- [WHAT IS REQUIRED]: Each line from the one containing "Viewport: 1486px width, 418px" through the end of the entries below must be output exactly; no other line belongs.

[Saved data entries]
···

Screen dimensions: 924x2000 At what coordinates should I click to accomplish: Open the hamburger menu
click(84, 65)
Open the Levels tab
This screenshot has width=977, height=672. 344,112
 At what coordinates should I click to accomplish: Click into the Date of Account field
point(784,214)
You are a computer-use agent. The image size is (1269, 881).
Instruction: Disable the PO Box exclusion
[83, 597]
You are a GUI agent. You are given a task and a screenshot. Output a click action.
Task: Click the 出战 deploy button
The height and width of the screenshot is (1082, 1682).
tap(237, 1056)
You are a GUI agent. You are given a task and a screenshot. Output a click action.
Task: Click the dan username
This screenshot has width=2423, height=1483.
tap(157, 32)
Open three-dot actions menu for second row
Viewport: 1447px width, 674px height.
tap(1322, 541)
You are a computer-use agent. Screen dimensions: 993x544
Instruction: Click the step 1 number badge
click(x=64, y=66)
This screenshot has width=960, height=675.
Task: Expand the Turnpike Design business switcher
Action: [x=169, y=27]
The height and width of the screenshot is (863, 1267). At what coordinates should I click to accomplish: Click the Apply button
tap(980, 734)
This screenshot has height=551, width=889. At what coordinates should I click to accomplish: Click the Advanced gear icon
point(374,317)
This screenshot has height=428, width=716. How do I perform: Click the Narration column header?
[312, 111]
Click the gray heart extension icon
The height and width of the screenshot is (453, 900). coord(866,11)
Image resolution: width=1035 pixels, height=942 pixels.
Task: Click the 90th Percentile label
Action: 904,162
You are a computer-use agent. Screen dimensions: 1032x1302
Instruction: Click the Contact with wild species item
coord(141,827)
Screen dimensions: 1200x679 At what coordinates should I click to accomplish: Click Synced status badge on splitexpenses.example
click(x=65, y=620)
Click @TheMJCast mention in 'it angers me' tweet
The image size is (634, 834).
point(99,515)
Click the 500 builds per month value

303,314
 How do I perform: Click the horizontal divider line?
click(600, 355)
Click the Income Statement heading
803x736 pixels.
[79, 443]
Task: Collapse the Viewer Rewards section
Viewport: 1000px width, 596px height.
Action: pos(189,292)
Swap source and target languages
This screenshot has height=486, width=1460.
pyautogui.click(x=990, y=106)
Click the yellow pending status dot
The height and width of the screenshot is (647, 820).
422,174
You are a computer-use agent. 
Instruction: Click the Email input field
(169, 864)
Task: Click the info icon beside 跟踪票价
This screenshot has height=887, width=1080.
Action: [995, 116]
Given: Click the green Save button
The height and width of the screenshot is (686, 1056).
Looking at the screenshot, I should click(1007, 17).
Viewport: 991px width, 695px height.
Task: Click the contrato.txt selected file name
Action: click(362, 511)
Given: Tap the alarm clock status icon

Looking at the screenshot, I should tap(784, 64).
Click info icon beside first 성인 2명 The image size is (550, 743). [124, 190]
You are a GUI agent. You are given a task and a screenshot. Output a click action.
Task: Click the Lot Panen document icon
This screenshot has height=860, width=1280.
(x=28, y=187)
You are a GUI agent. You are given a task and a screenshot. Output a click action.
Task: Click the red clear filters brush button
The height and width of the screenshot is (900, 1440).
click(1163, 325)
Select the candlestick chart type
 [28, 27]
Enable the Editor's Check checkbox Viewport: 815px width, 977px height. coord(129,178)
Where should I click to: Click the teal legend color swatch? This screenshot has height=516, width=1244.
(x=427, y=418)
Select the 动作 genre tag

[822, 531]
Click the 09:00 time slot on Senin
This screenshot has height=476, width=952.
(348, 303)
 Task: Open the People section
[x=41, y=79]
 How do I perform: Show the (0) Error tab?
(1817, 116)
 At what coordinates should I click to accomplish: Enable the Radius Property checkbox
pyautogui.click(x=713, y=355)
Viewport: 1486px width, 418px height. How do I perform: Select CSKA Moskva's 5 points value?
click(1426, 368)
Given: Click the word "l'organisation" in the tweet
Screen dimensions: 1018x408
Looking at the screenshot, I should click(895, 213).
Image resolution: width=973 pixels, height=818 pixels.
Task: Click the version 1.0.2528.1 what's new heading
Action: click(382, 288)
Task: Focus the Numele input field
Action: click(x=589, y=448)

···

- [WRITTEN ANSWER]:
Viewport: 1486px width, 418px height. How do I perform: Select CSKA Moskva's 5 points value?
click(1426, 368)
Given: Click the word "l'organisation" in the tweet
Screen dimensions: 1018x408
Looking at the screenshot, I should click(895, 213).
Image resolution: width=973 pixels, height=818 pixels.
Task: Click the version 1.0.2528.1 what's new heading
Action: click(382, 288)
Task: Focus the Numele input field
Action: click(x=589, y=448)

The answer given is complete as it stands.